Write out the data below, from the line with "What do you" up to and including the line with "The height and width of the screenshot is (700, 700).", reproducing each line exactly. Omit the pictures.

AVAILABLE DATA:
__________________________________________________

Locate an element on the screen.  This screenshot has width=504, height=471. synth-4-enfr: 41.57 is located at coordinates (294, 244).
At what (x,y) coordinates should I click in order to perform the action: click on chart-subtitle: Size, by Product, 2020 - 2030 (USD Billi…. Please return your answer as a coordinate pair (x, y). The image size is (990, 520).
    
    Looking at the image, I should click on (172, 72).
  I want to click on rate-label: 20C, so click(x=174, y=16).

__________________________________________________

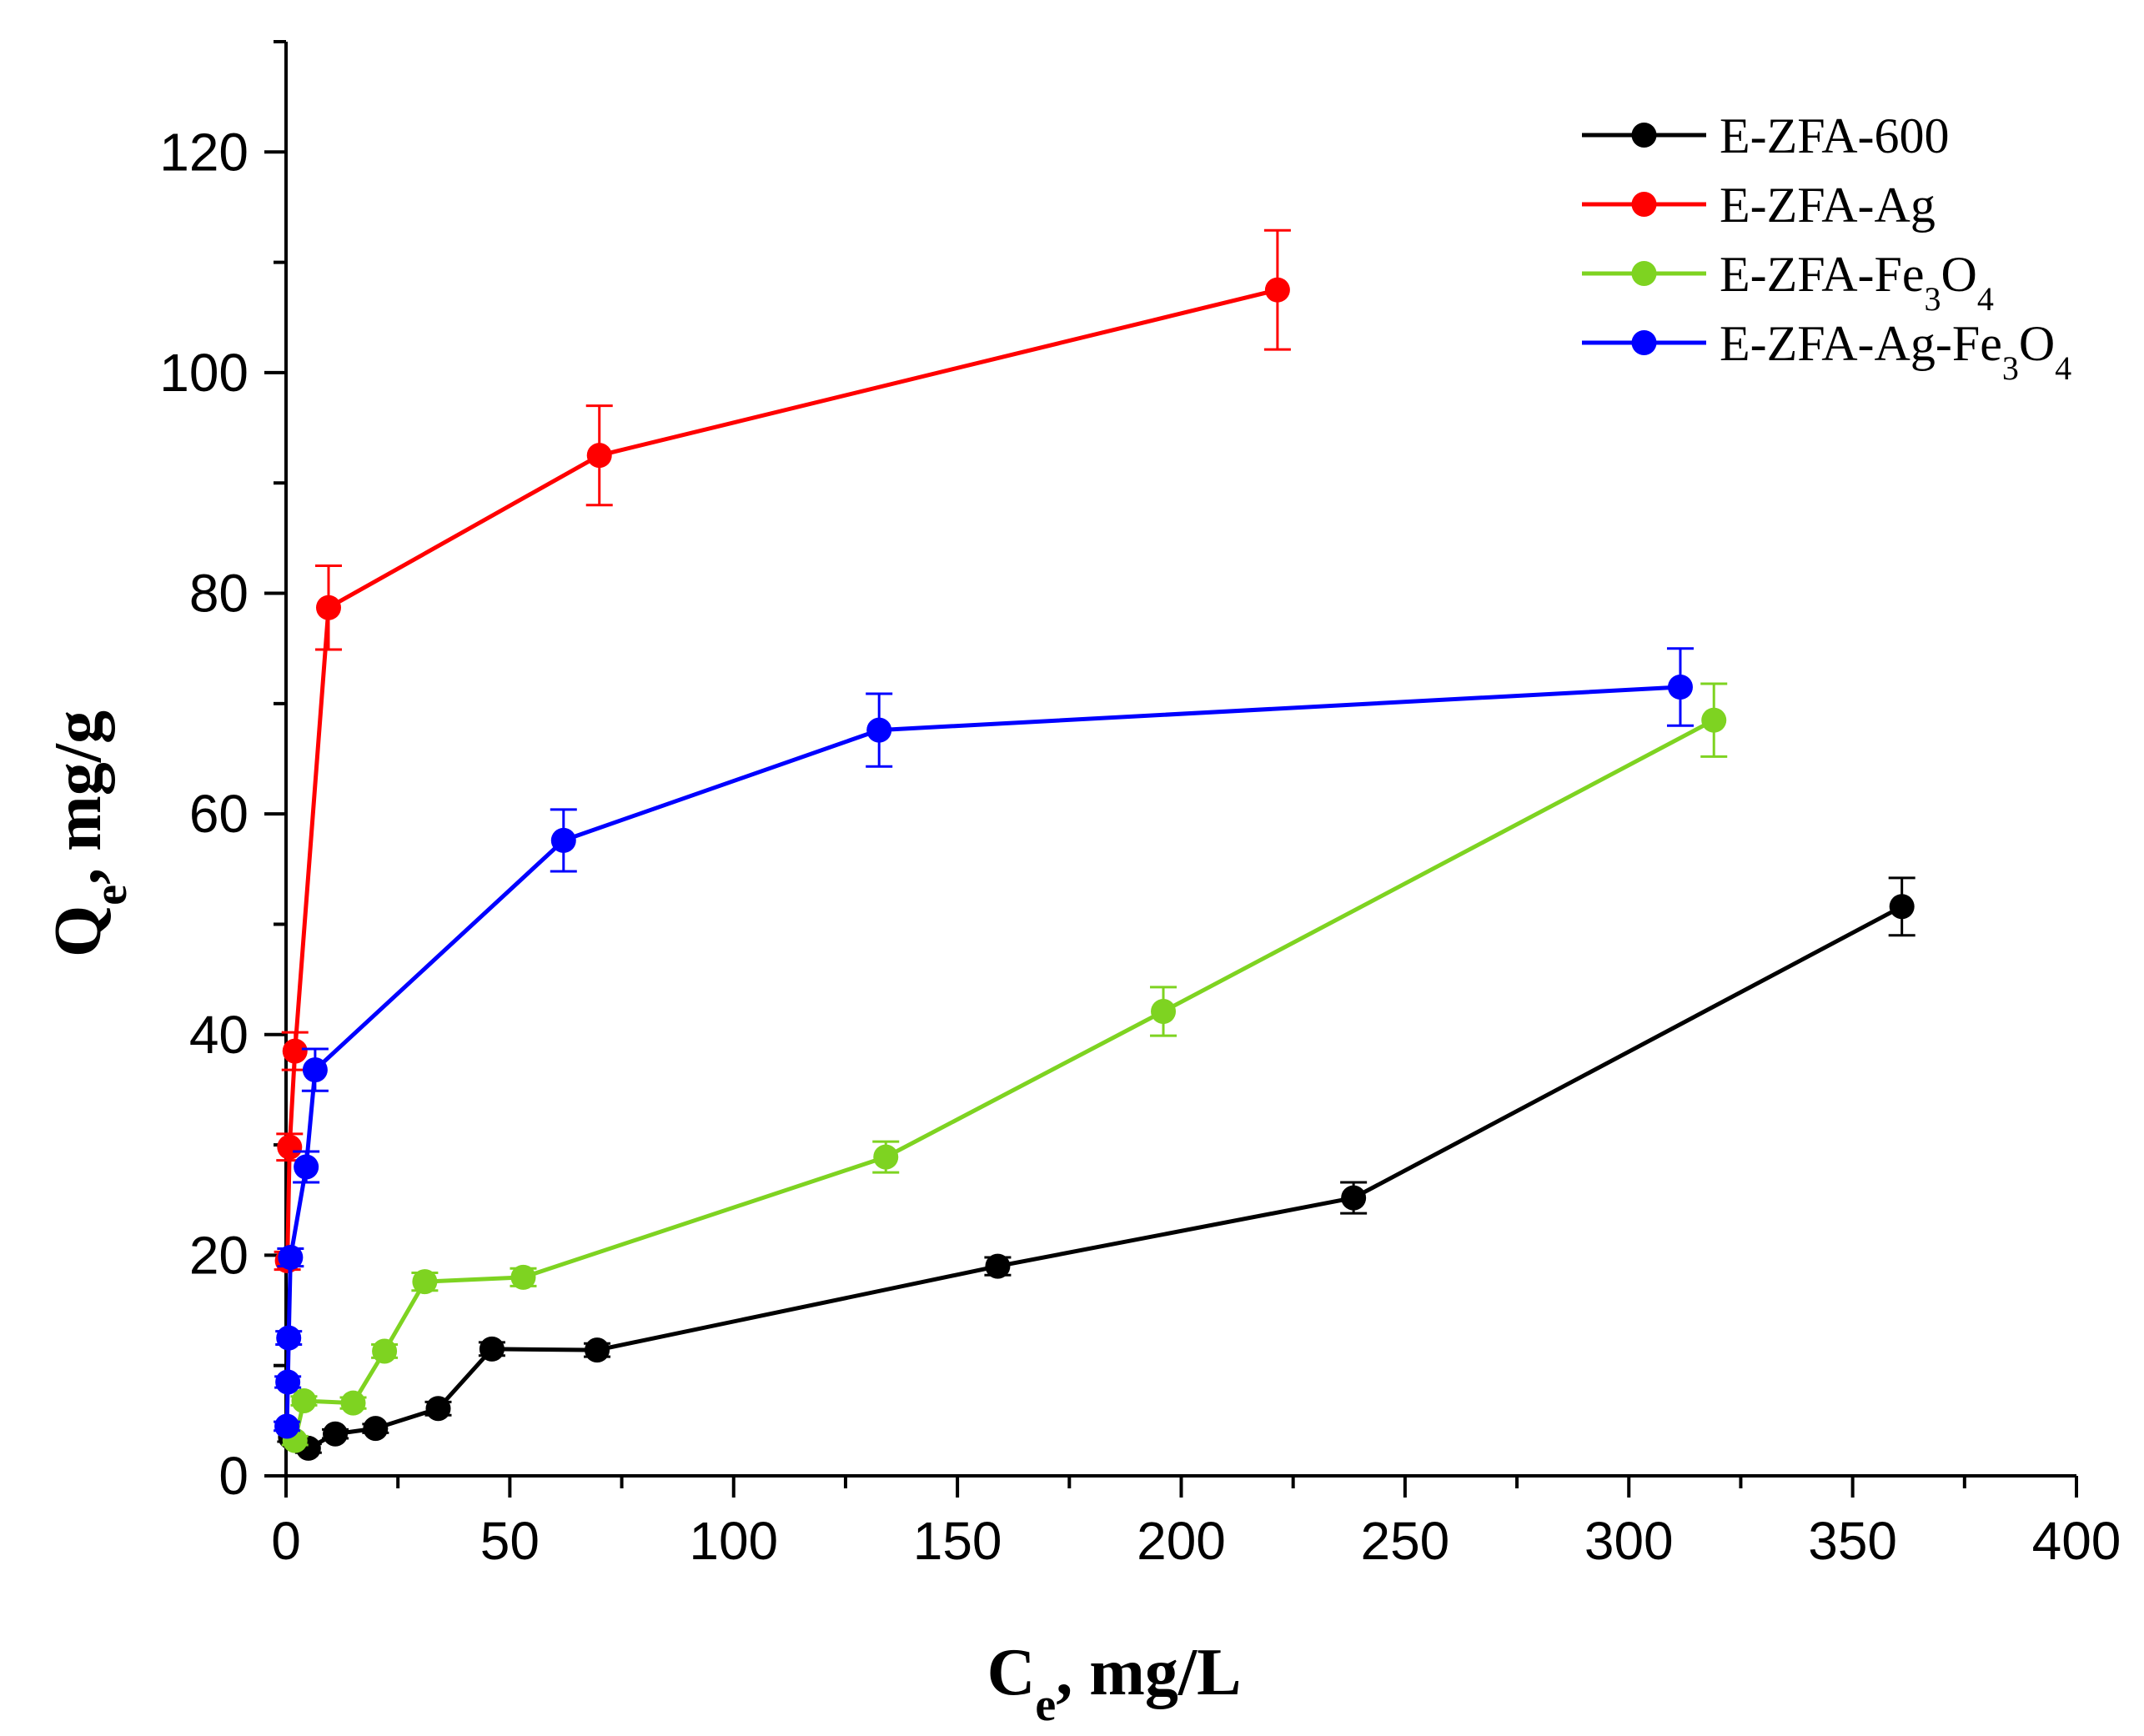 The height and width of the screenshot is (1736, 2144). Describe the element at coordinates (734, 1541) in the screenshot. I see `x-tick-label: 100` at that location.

__________________________________________________

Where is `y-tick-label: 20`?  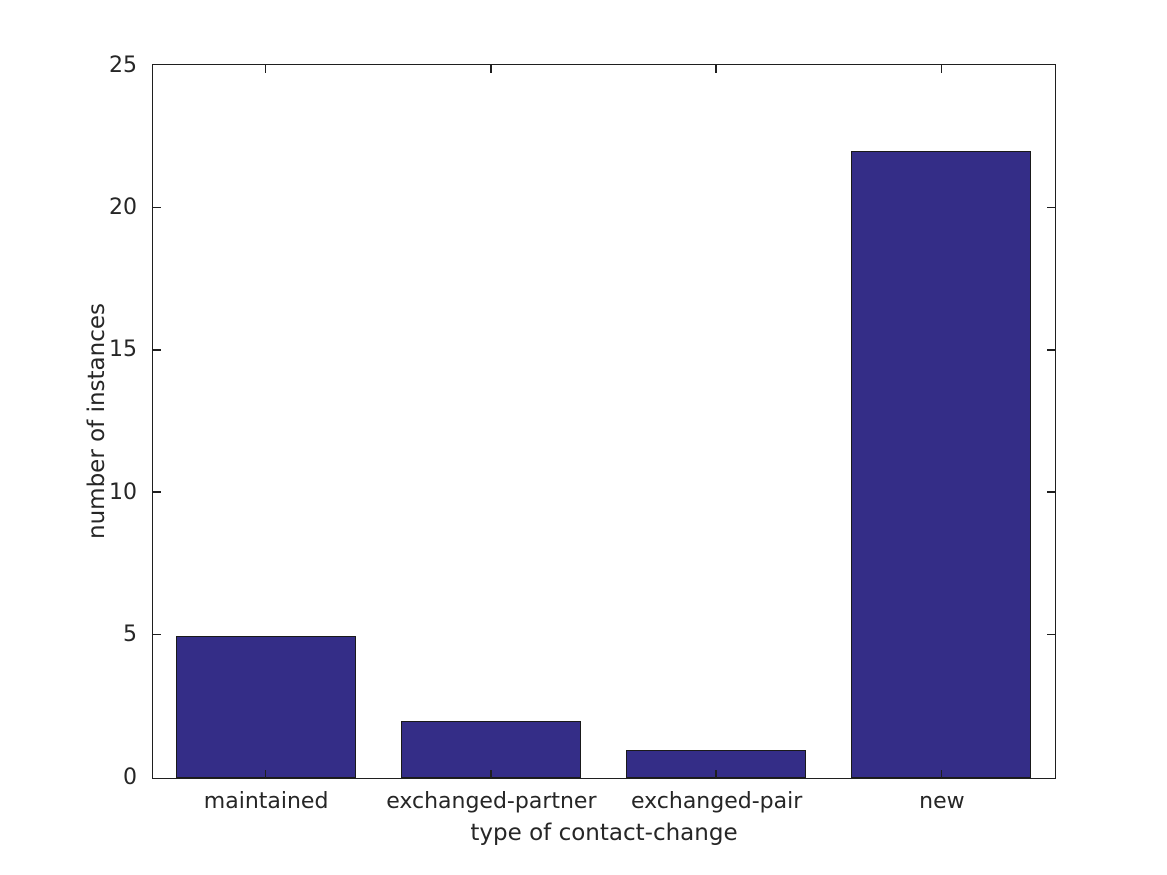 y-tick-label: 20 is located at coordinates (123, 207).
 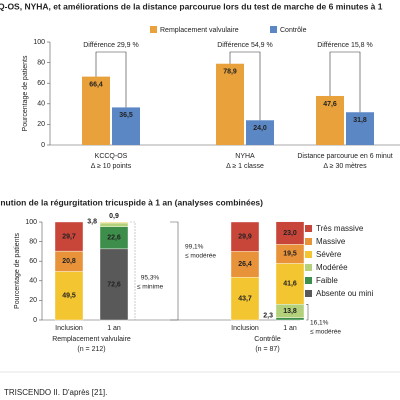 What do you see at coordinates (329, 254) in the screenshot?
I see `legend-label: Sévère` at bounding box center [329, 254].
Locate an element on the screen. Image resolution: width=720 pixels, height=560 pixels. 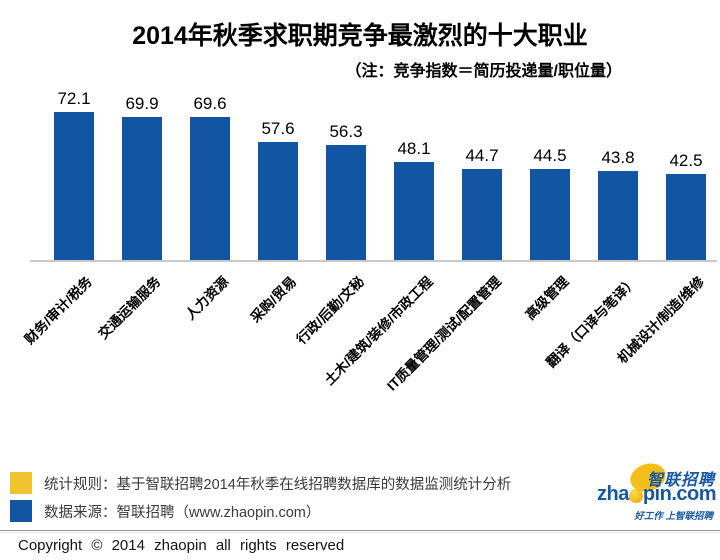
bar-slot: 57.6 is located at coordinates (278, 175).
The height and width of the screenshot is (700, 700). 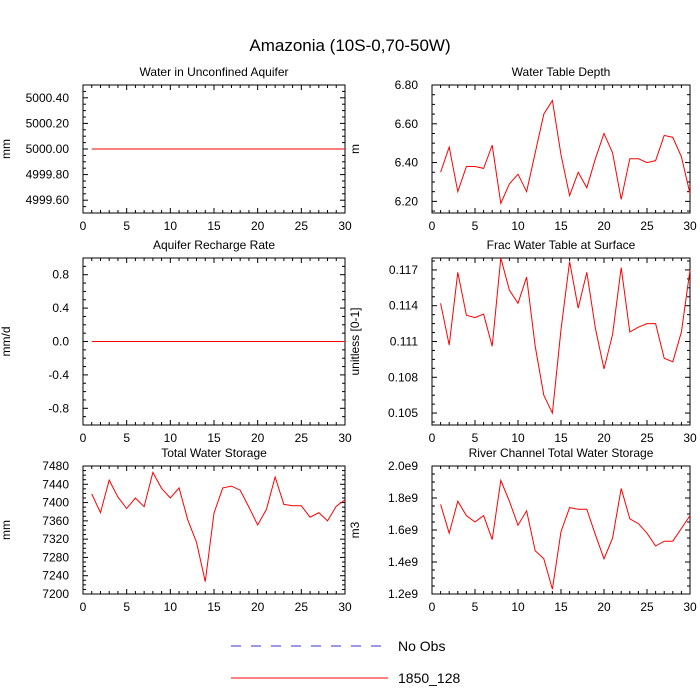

__________________________________________________

OUTPUT OF THE TASK:
  What do you see at coordinates (329, 254) in the screenshot?
I see `legend-label: Sévère` at bounding box center [329, 254].
Locate an element on the screen. Image resolution: width=720 pixels, height=560 pixels. 
bar-slot: 57.6 is located at coordinates (278, 175).
The height and width of the screenshot is (700, 700). 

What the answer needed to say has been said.